The beamformer can provide more than one output by processing the input signal in different ways. In addition to the standard sum output, a monopulse and a side lobe blanking beam can be provided. The monopulse output may be needed to provide a 2-dimensional measurement of the angle effect of a target or own missile track from the bore sight. This permits the absolute angular position to be output from the radar based on the known mechanical antenna position and the measured electrical bore sight.



4.6 Signal generation

The adaptation of AAPAR is not limited to the antenna beam patterns. The time management and waveforms of the radar must also be adapted to suit the radar's various role. This requires that the signal generated be capable of generating pulses of varying lengths, pulse repetitions intervals(PRIs), compression ratios and coding.
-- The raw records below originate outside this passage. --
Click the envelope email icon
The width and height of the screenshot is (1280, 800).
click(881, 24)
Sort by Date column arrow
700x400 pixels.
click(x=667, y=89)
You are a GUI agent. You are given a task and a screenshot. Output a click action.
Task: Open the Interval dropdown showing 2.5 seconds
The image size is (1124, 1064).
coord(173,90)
AAPARs which derive low peak power, relatively high duty pulses from solid-state modules, use long pulses. This requires digital pulse compression and expansion techniques coupled with digital frequency synthesis under the control of the radar's management system. Digital synthesis must be employed to achieve the very high stability need to achieve the required clutter filtering and target Doppler filtering. The requirements to carry out target identification puts further demands on the stability and coherence of the signal source.

4.7 Signal Processing

Signal processing is a generic term used to describe the filtering and extraction of data from radar signals. In common with the trends in conventional radars, AAPAR signal processing is increasing carried out in software. The sequences in which these process are performed are, however much more complex because the radar performs multiple functions and can perform these in a random manner. The signal processing function must be configure to accept signals in 'batches' that require specified processing depending on the role or task that the signals represent. The radar management software has the task of controlling the processing to suit the current batch.
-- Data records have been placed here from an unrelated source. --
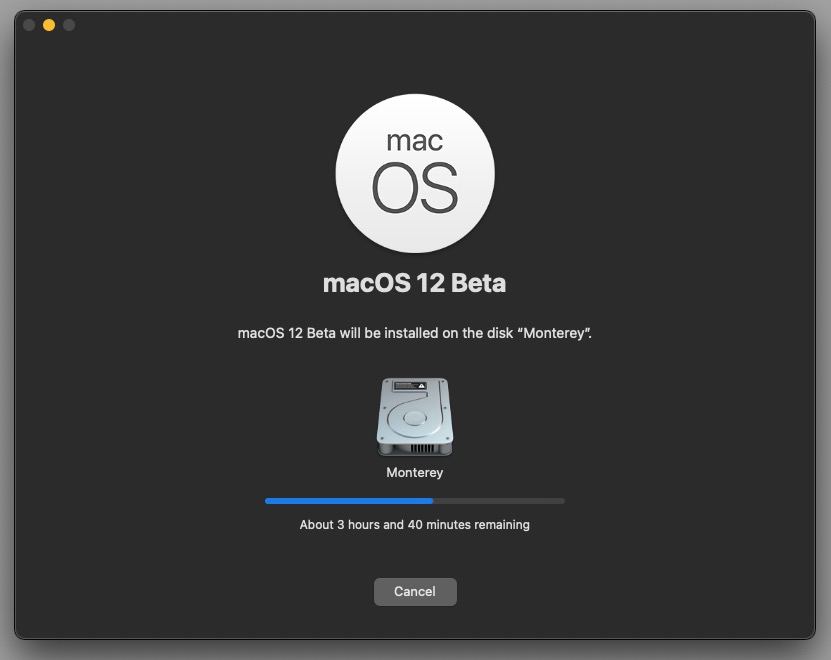Click the word mac inside the logo

tap(414, 141)
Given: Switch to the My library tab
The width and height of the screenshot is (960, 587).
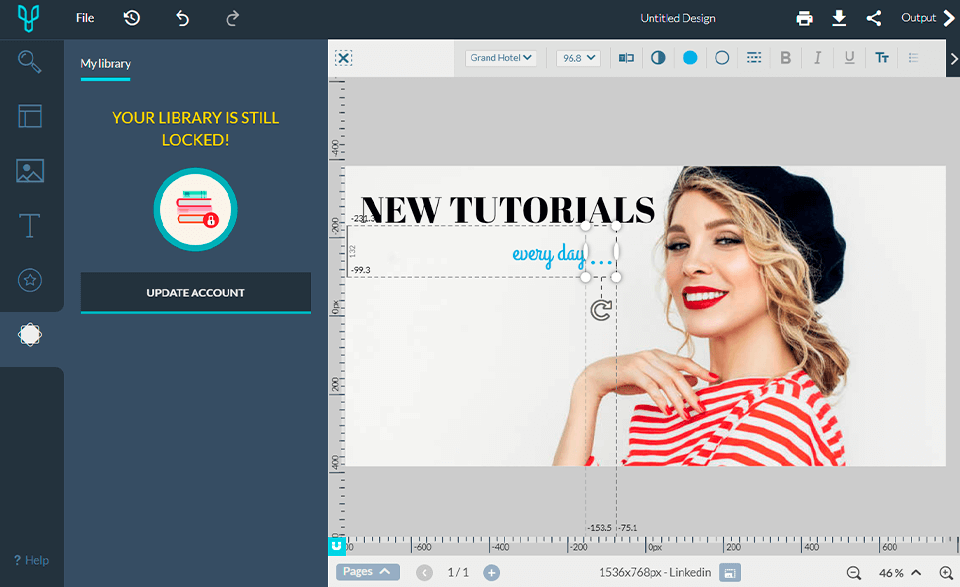Looking at the screenshot, I should coord(106,62).
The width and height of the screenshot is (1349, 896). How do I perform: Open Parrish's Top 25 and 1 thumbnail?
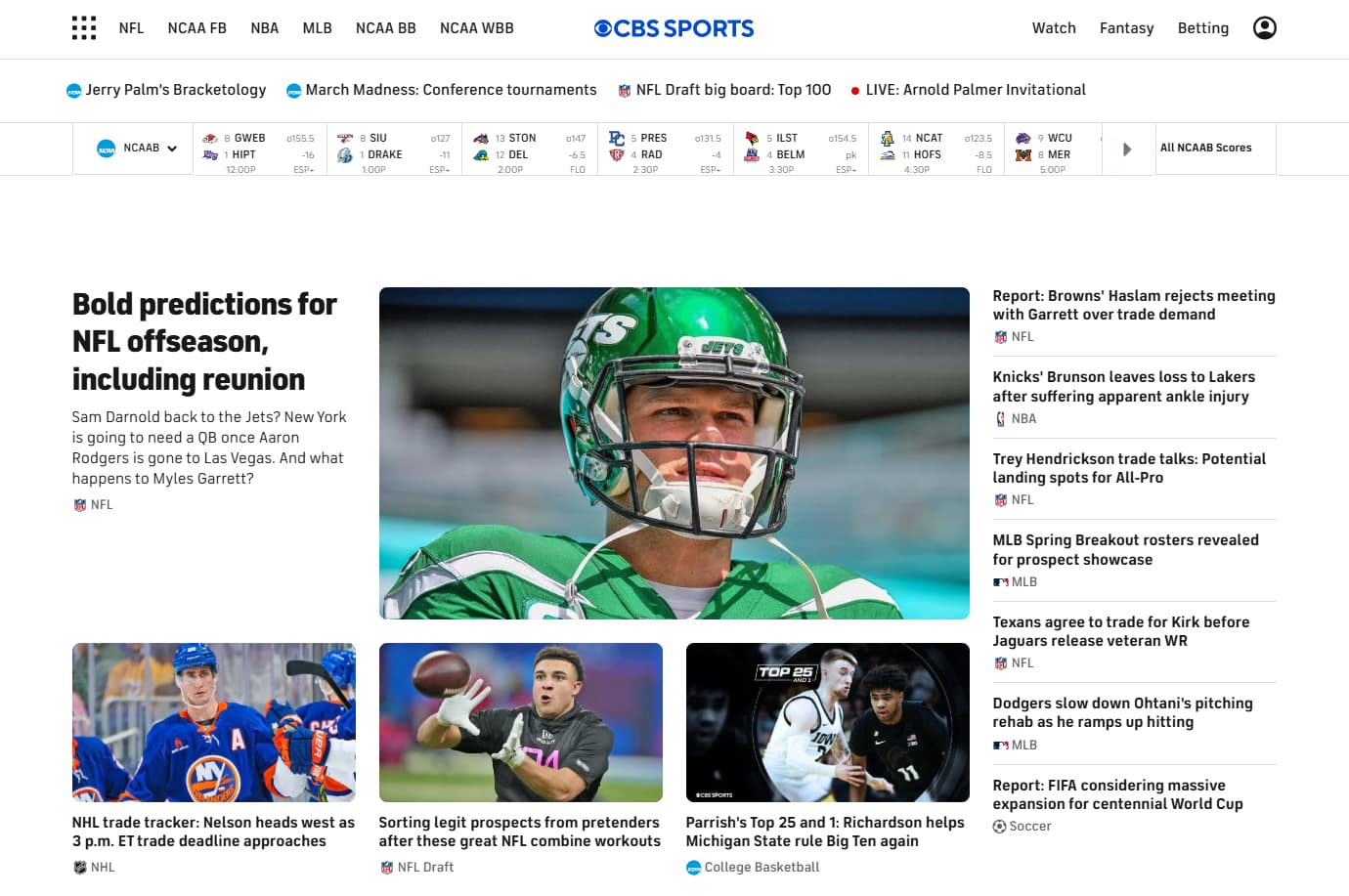[x=827, y=722]
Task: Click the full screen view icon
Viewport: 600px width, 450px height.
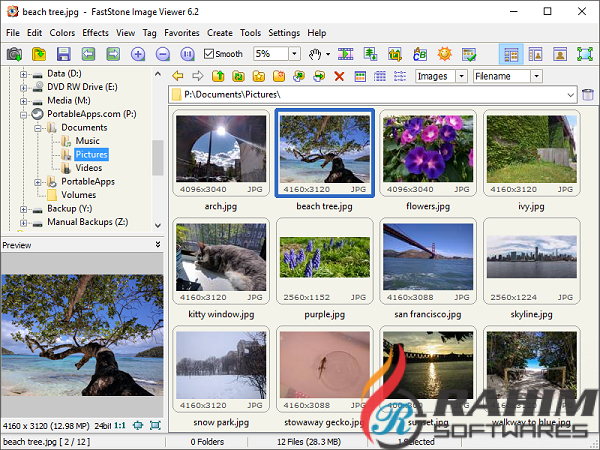Action: pyautogui.click(x=585, y=54)
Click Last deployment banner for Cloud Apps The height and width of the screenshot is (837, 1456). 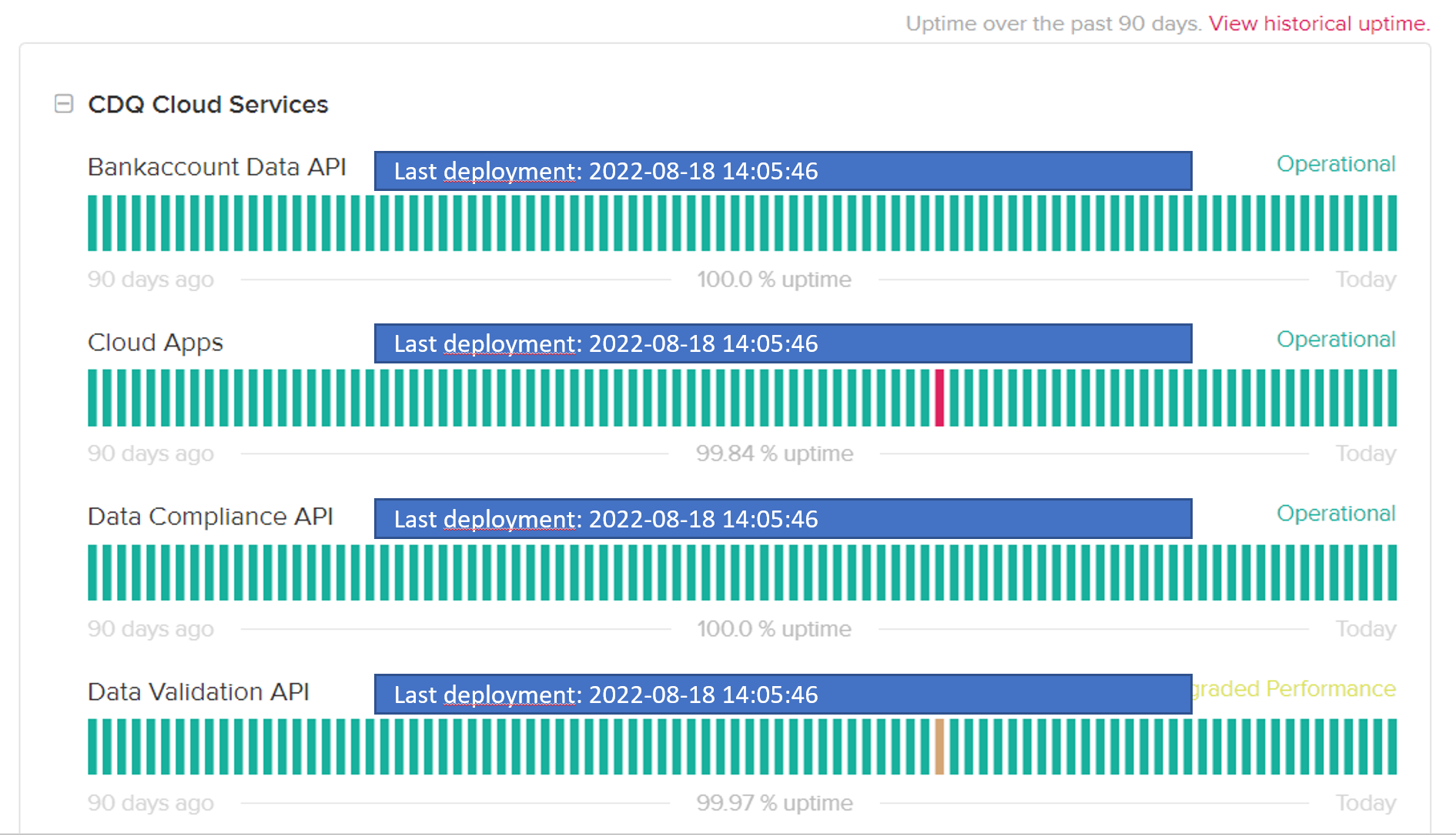pyautogui.click(x=782, y=343)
The processing carried out on each batch is familiar:
§ moving target filtering
§ Doppler filtering
§ integration
§ background averaging
§ plot extraction
§ track extraction


4.8 Radar Management

The degree to which the beams are required to be overlapped depends on the detection requirements. The number of transmit pulses required at each pulse position is the function of the detection requirement and the required false alarm rate. These in turn are functions of the instrumented range, the size of the target to be detected and /or tracked, requirements for clutter filtering, etc.

The radar management system is designed to control and optimize the radar process to perform these tasks at the correct time. When peak loading

causes short-term problems with radar recourses, the manger is designed to act on task priorities, rescheduling task to maximize the value of the radar data to the defense system and making optimum use of the defense system product.
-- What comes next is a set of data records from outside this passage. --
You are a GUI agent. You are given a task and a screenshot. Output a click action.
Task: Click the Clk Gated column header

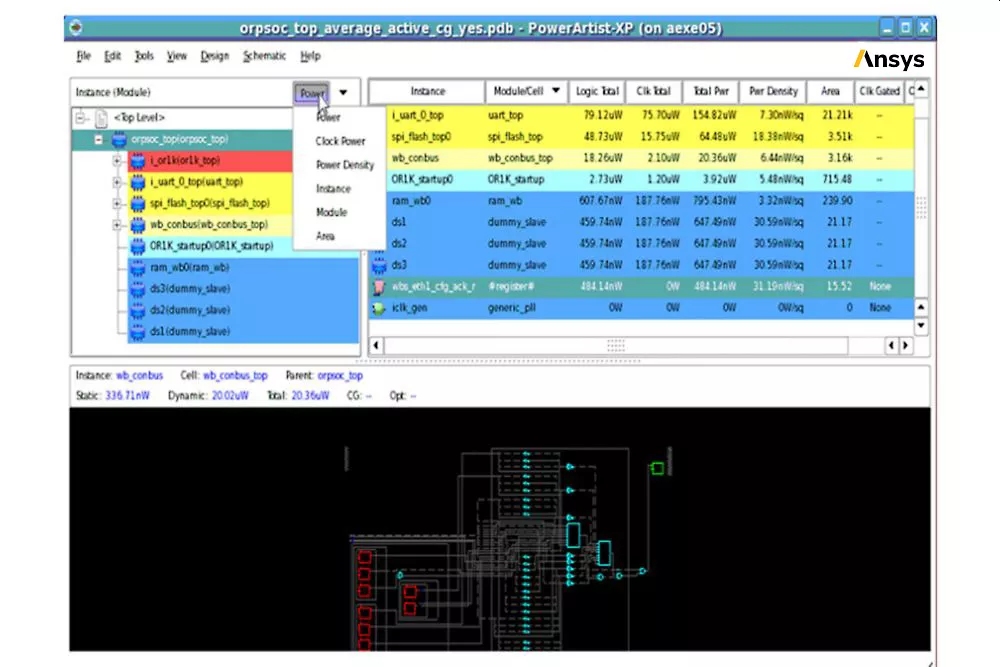coord(879,92)
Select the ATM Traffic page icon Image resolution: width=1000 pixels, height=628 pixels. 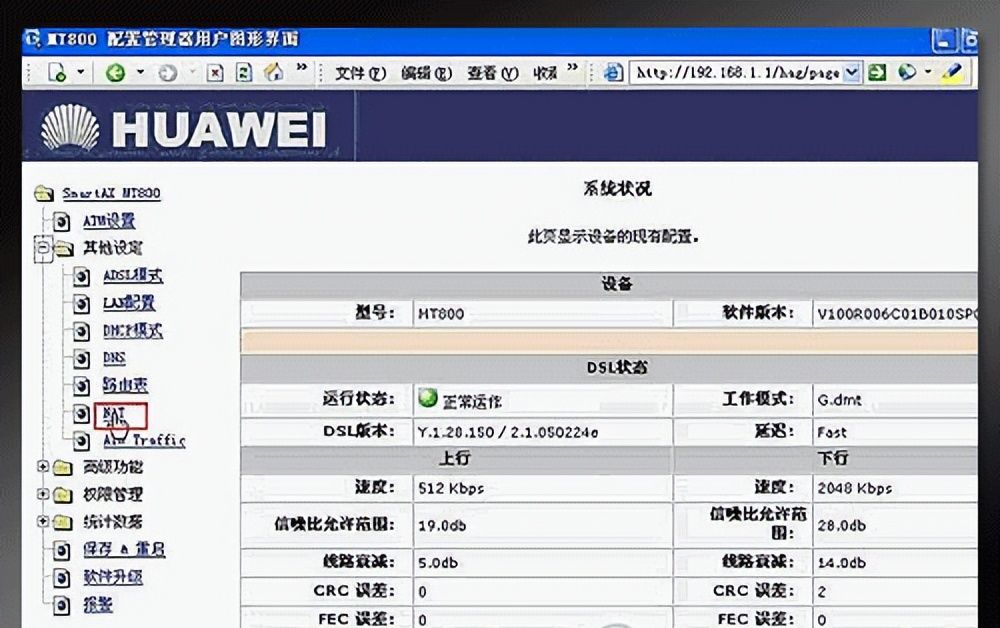click(87, 442)
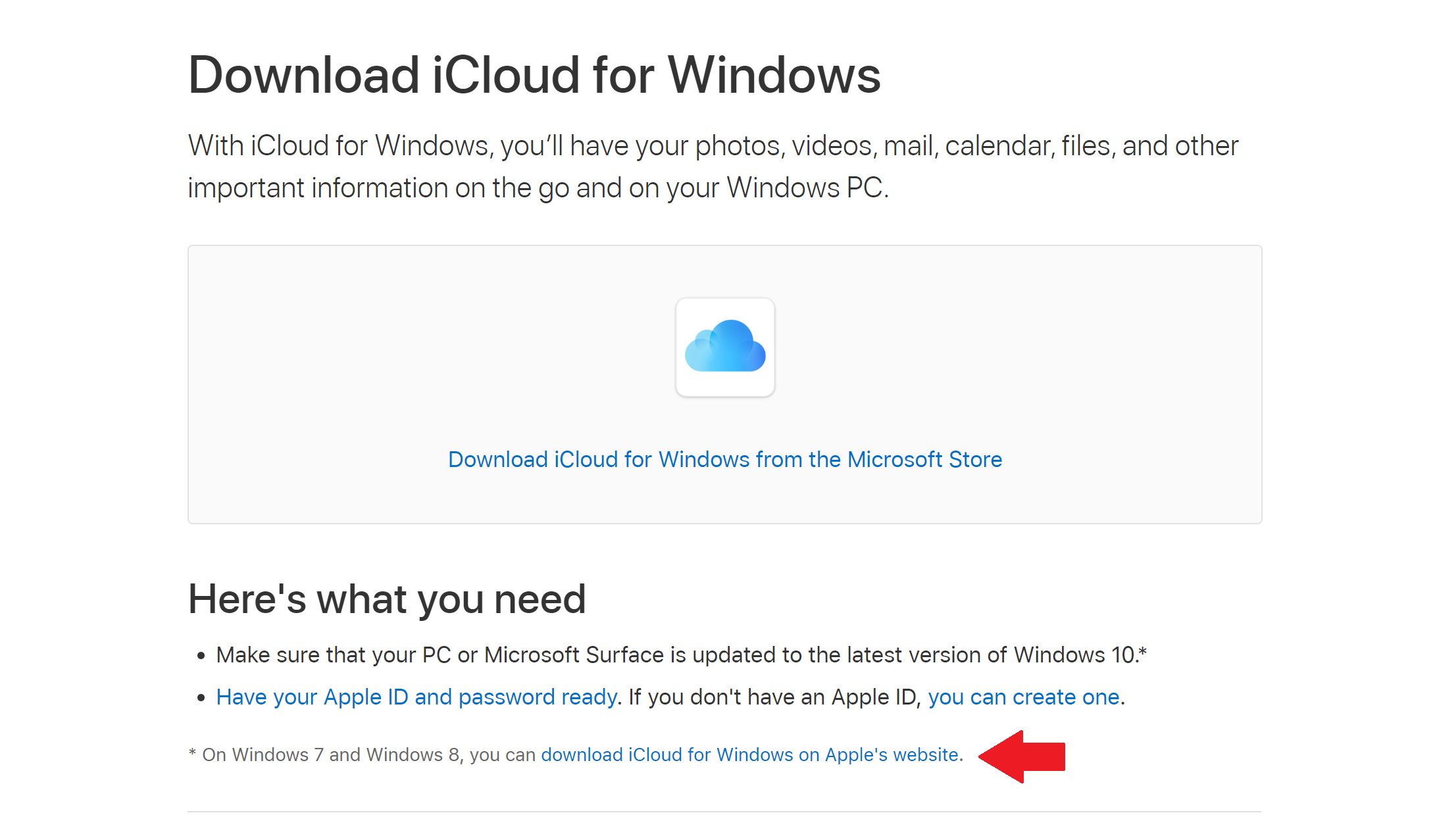Click the iCloud cloud icon
This screenshot has width=1435, height=840.
point(724,347)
The radar management function has to co-ordinate the process of signal generation, beam pointing, dwell, transmission, reception, signal processing and data extraction to ensure that the correct parameters are applied through each process to carry out the task demanded.



5. SUMMARY

The AAPAR can provide many benefit in meeting the performance that will be required by tomorrowâ„¢s radar systems. In some cases it will be the only possible solution. It provides the radar system designer with an almost infinite range of possibilities. This flexibility, however, needs to be treated with caution: the complexity of the system must not be allowed to grow such that it becomes uncontrolled and unstable. The AAPAR breaks down the conventional walls between the traditional systems elements- antenna, transmitter, receiver etc-such that the AAPAR design must be treated holistically. Strict requirements on the integrity of the system must be enforced. Rigorous techniques must be used to ensure that the overall flow down of requirements from top level is achieved and that testability of the requirements can be demonstrated under both quiescent and adaptive condition.